Spot Comforting Arlo image

Spot comforting Arlo brings tears to my eyes.

The Dragonet Prophecy

I quickly needed an audio book. I found one. I logged onto my local library’s catalog and searched through the audio books I could borrow via download. I came across one with dragons. Since I am writing a story that has a dragon, my interest was piqued. After a little research, I decided to try the book. I am glad I did.

The book is The Dragonet Prophecy (Wings of Fire, Book #1) by Tui T. Sutherland, read by Shannon McManus, who reads wonderfully. This is a middle-grade book. So far, there are seven books in the series with three more yet to come.
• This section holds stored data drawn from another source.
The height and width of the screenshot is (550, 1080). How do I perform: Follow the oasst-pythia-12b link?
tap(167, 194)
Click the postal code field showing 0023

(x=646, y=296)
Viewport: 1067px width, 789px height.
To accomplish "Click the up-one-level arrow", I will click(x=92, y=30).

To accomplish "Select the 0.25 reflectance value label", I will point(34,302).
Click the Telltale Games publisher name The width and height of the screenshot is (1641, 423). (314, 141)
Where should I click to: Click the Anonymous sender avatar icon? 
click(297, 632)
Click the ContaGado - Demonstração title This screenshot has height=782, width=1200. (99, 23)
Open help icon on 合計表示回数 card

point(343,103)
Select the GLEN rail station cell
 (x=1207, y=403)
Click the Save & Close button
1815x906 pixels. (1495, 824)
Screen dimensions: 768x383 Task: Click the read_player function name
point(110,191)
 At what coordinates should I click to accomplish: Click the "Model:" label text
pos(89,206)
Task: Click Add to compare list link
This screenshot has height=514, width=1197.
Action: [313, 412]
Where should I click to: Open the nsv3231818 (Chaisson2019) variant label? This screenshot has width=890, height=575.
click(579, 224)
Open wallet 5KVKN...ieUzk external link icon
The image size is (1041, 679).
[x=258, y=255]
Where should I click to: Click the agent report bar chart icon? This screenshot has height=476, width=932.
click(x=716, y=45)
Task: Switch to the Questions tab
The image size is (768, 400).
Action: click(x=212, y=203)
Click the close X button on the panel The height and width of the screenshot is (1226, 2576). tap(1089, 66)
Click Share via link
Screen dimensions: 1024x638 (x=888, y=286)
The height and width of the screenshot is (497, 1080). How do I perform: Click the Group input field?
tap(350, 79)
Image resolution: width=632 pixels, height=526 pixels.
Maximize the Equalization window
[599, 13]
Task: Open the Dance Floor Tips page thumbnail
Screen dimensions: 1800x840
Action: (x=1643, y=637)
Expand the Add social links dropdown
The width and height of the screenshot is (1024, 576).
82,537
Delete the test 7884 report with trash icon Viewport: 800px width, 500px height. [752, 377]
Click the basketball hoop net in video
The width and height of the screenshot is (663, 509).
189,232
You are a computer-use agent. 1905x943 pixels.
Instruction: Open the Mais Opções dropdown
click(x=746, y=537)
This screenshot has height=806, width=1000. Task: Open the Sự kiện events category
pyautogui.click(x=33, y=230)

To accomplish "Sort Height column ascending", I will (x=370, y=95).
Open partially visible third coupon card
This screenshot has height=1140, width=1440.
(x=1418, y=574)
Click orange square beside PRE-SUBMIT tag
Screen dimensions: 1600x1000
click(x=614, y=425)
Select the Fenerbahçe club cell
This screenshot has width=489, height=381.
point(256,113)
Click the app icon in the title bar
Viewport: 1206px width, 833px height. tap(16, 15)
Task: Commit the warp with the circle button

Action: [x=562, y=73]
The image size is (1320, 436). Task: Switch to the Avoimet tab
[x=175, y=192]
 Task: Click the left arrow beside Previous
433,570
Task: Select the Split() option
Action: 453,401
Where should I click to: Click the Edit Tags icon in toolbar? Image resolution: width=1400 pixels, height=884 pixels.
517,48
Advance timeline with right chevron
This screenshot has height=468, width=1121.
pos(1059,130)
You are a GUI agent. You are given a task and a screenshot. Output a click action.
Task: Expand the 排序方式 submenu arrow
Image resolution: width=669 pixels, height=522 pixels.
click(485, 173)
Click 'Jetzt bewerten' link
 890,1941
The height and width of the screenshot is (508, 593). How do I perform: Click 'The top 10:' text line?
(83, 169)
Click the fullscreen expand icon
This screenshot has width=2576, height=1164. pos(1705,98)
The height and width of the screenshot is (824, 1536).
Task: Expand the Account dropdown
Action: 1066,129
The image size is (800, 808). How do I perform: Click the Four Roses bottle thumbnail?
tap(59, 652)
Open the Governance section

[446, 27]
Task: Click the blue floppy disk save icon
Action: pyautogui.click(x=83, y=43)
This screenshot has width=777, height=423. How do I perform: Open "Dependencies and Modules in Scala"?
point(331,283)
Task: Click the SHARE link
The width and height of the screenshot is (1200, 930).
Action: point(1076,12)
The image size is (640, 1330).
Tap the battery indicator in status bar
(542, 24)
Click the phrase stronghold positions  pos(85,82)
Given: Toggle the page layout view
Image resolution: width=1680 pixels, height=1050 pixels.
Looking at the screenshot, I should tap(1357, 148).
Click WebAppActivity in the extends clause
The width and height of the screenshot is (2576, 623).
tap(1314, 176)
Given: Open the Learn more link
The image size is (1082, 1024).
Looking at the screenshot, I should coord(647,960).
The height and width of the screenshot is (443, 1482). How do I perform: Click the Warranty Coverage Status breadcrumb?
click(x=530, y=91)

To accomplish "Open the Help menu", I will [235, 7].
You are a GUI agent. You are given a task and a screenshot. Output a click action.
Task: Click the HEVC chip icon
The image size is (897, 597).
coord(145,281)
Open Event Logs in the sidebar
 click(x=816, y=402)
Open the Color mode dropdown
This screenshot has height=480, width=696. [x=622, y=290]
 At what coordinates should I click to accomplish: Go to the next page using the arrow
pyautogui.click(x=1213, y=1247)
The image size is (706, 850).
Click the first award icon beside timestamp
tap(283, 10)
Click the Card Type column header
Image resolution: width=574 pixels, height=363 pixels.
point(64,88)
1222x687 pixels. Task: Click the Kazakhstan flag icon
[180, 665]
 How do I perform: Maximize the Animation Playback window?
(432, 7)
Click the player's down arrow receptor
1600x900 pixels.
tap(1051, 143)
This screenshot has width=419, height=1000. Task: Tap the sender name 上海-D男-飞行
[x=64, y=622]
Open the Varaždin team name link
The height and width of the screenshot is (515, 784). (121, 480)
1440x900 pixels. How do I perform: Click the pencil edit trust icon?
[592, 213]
The publisher’s web site describes the book as: The dragon tribes have been at war for generations, locked in an endless battle over an ancient, lost treasure. A secret movement called the Talons of Peace is determined to bring an end to the fighting, with the help of a prophecy, a foretelling that calls for great sacrifice.

I enjoyed the book.

I do not often re-read books because, while I like some books enough to read them again, my to-read list is long. Re-reading a book means not reading a new book on that list. However, The Dragonet Prophecy urges me to re-read it more than any other book I have ever read. This urge was triggered by the big reveal near the end regarding the protagonist. After learning the truth and gaining an understanding, I must read the book again with that knowledge so I can see the story from a new perspective.